It’s a culinary variety show. When I was growing up, I was addicted to variety shows on TV – everything from “Sonny and Cher” to “The Smothers Brothers.” Variety shows are nothing but modern vaudeville. I’ve always enjoyed doing live culinary demonstrations, but I always wanted to do more and bigger. Then I had the opportunity to build [my first] touring show, “Edible Inevitable Tour.” It ran for two years, and played in 120 cities. It was a mixture of everything: music, very large, unusual culinary demonstrations, audience interactions, volunteers on stage and puppets.

When that was done, I thought, “I want to do that again.” Then I had to write a completely new show because I didn’t want to recycle material.

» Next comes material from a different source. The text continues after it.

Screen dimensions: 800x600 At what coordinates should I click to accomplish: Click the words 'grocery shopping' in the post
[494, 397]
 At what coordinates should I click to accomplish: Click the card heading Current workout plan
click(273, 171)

So that’s what “Eat Your Science” is – it’s my new culinary variety show. But there’s more pieces this time: There’s a game show component and there’s a dance number, which I often have said was a line I would not cross. [Laughs]

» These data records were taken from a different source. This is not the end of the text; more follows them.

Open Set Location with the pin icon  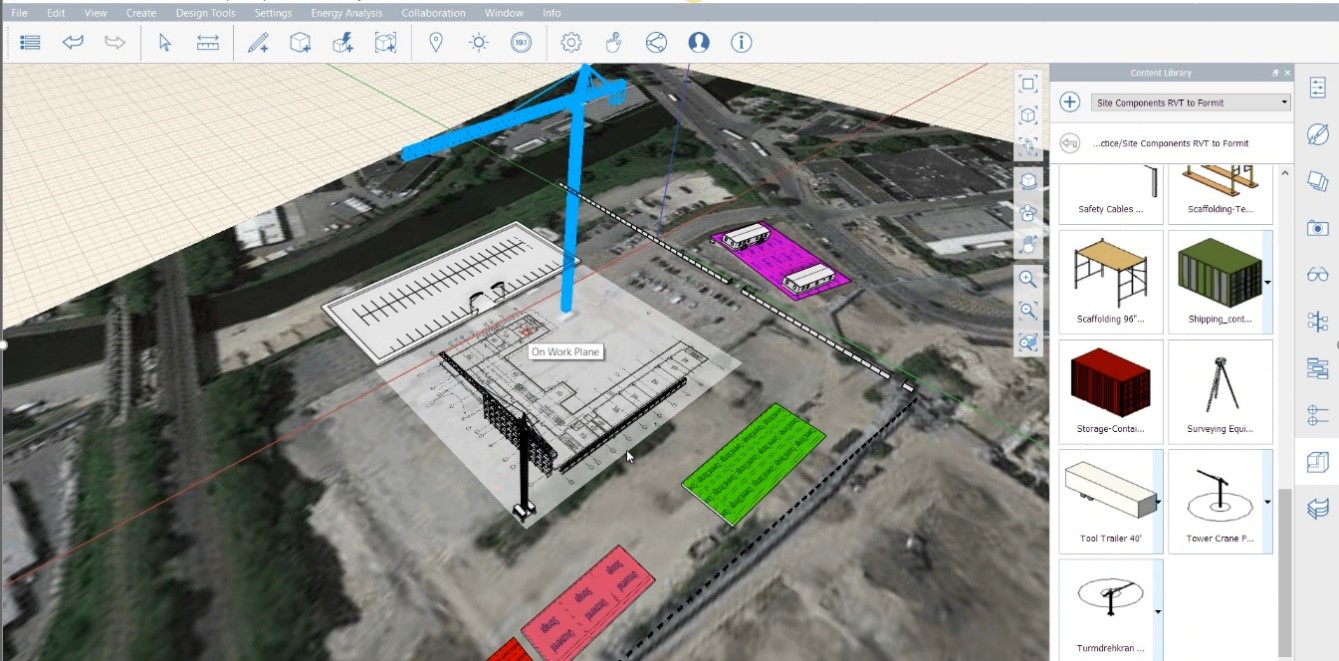(435, 43)
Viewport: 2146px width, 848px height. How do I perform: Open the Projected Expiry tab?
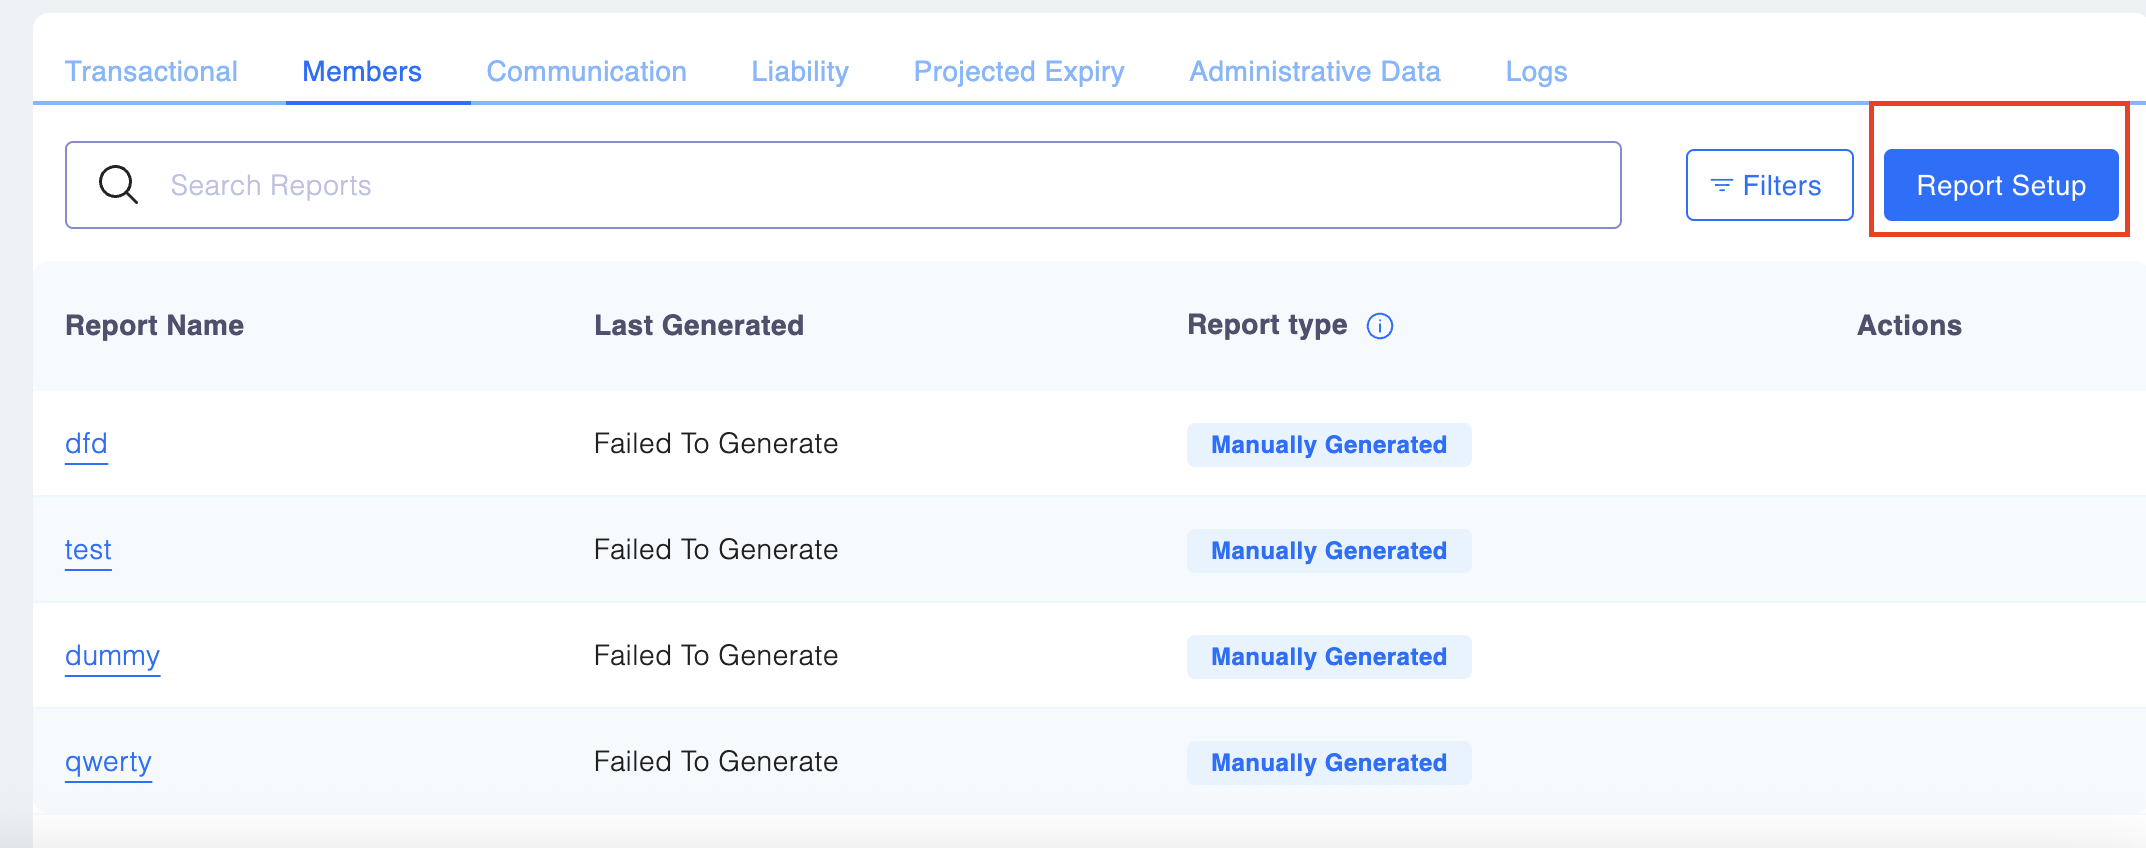tap(1019, 72)
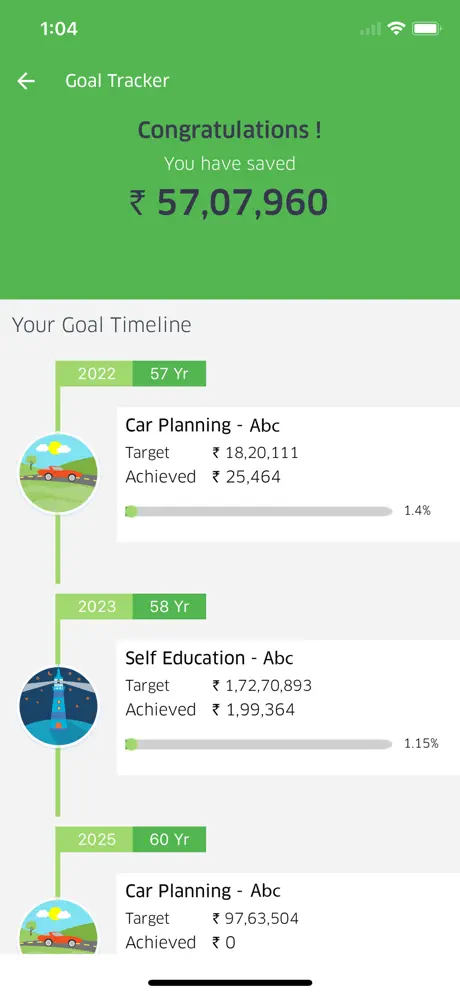Tap the lighthouse Self Education icon
The width and height of the screenshot is (460, 996).
pyautogui.click(x=58, y=706)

In your latest cookbook, “EveryDayCook,” you have a recipe for Salisbury steak that calls for an instant ramen flavor packet. Is that just a delivery system for MSG?

Actually, MSG and other industrial flavors of goodness. I’m not going to lie. The inside of that ramen flavor packet? I would snort that at a party. It’s frickin’ delicious. Is it mostly MSG? You betcha. I have no problem with that. We all go on and on about umami. That’s all that it is. When I first started making that dish, I kept thinking, “There’s something missing from my childhood” and I couldn’t put my finger on it. And I realized, “Wait a second. My childhood memories of Salisbury steak” – which I adore – “were all Swanson TV dinners or school lunch.” So I went back and did some research and realized, “I know what I’m missing now – I’m missing industry.” The night that I was working on it, I was at home, and I hadn’t been divorced very long, and was living in an apartment and didn’t have that much food. All of the sudden, there was this package of ramen looking at me and I broke it open and got out that little packet and that was it. And guess what? It’s delicious.

How did you convince your publisher that you wanted to shoot the entire book with an iPhone 6?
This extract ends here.